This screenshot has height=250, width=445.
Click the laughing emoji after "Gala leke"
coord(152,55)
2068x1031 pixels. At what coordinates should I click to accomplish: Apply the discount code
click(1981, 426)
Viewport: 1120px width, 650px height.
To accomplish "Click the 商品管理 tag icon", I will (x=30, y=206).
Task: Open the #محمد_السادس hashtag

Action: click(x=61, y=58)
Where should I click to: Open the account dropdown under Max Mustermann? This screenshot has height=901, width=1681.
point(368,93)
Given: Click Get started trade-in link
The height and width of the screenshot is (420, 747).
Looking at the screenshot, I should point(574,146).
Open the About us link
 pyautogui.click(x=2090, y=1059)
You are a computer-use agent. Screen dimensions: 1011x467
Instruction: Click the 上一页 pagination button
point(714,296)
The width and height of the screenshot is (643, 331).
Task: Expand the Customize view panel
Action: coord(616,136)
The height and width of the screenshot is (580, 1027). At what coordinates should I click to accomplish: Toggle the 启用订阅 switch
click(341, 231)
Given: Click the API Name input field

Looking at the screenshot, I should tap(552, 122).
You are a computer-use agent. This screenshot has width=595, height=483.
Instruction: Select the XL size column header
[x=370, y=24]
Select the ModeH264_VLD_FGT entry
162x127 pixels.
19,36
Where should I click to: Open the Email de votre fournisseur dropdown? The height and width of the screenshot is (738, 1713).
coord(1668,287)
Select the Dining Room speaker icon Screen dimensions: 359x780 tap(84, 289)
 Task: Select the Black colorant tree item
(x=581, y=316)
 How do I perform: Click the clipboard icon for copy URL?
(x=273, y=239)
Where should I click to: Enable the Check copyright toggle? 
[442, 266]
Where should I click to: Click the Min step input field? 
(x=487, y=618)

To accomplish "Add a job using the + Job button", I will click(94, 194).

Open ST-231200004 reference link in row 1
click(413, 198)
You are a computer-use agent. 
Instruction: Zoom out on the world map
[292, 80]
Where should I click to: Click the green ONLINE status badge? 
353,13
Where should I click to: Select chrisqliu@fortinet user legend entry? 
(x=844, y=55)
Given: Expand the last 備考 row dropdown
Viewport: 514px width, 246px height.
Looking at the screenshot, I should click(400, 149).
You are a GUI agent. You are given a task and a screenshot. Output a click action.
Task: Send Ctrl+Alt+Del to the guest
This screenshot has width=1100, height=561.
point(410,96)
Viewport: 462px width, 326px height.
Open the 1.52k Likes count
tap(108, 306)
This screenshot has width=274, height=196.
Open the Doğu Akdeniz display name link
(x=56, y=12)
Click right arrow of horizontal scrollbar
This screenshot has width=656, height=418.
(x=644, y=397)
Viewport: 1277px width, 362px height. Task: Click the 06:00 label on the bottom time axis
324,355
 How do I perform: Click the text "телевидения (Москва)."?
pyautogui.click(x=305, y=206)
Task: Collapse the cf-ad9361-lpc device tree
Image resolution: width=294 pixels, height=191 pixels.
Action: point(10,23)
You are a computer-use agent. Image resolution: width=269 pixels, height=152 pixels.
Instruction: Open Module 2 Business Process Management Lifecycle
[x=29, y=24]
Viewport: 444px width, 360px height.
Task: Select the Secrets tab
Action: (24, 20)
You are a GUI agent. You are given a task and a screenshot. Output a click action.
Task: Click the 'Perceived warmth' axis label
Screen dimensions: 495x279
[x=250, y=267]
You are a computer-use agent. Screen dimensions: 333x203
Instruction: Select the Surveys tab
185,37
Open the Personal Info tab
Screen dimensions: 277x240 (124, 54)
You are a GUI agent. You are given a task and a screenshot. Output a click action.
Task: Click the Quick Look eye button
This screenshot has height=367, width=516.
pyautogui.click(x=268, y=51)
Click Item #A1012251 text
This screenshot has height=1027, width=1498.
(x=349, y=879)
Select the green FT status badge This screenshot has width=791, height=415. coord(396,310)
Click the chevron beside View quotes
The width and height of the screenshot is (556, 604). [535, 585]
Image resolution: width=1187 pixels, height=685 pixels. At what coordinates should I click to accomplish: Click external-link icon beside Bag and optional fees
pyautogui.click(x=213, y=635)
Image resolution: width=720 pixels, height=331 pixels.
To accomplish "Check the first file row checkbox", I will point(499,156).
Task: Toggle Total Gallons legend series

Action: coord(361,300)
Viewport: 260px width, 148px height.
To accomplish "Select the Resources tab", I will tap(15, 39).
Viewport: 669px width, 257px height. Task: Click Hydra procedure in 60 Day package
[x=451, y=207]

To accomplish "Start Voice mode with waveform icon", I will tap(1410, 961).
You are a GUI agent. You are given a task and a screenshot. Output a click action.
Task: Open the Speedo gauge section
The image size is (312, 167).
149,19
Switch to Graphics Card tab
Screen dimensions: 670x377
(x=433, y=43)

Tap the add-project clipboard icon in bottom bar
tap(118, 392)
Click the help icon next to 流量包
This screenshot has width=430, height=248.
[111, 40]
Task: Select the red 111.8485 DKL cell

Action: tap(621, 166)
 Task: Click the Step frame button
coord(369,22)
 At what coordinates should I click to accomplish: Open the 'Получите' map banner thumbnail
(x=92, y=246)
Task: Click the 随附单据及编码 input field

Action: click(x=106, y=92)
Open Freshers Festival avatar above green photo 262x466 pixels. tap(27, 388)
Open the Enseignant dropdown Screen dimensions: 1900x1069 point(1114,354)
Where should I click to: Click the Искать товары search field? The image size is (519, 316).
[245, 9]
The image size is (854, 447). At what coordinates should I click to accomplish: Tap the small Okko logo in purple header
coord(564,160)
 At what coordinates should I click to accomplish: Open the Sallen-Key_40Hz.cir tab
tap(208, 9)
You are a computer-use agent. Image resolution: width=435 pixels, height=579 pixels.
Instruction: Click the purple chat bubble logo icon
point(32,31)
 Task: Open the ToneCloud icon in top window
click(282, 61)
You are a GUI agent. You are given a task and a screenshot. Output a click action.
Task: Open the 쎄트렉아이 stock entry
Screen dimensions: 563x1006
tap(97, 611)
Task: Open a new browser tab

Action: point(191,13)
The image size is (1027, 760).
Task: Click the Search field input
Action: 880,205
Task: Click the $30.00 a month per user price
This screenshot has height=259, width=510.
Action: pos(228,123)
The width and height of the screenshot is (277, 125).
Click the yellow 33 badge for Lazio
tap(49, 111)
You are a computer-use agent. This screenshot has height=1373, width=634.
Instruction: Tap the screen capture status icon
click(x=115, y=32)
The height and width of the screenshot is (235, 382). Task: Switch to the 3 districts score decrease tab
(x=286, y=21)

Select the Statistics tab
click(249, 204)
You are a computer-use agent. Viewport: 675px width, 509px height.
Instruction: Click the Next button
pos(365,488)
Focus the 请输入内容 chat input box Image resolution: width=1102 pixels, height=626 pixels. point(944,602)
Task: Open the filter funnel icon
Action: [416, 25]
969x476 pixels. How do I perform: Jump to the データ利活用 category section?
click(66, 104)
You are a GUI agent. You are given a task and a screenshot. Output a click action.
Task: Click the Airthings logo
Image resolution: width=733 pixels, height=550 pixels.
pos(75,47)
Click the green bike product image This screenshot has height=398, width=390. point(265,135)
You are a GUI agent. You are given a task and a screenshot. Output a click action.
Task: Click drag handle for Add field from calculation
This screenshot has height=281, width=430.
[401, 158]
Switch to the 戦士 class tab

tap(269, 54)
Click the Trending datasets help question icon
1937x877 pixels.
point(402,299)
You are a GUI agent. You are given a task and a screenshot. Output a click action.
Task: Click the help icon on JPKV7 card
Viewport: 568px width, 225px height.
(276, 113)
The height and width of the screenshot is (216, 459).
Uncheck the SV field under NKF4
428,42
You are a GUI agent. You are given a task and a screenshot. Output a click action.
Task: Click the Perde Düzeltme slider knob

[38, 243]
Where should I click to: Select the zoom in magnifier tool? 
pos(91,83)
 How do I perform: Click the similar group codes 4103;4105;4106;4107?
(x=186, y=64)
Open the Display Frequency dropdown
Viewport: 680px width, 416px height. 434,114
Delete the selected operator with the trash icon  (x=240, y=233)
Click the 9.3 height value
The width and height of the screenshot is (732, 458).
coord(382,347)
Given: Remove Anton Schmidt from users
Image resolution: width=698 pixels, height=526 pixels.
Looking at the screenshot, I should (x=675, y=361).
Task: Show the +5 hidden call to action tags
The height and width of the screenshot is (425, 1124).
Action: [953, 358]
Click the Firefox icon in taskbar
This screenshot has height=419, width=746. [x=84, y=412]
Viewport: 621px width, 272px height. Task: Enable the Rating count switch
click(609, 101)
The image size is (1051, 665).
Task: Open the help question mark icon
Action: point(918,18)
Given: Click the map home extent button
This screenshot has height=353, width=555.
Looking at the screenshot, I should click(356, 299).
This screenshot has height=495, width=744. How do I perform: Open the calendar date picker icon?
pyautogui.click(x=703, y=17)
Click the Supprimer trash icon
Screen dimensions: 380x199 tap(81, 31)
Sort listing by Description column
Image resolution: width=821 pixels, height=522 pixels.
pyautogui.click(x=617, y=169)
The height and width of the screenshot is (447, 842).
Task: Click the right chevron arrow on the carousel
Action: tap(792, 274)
--------
Extract every line that contains the word "logo", treating uppercase and lowercase letters as different.

The image size is (854, 447). At what coordinates should I click to accomplish: Tap the small Okko logo in purple header
Instruction: Click the purple chat bubble logo icon
Task: Click the Airthings logo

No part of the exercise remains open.